*What is being asked*: Each line below should be restated word for word.

*Task material*:
━━━━━━━━━━━━━━━━

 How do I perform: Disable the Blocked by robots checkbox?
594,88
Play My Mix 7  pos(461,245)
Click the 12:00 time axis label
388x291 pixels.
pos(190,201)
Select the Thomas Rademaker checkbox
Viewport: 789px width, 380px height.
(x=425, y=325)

━━━━━━━━━━━━━━━━

*Task solution*:
 How do I perform: Disable the Blocked by robots checkbox?
594,88
Play My Mix 7  pos(461,245)
Click the 12:00 time axis label
388x291 pixels.
pos(190,201)
Select the Thomas Rademaker checkbox
Viewport: 789px width, 380px height.
(x=425, y=325)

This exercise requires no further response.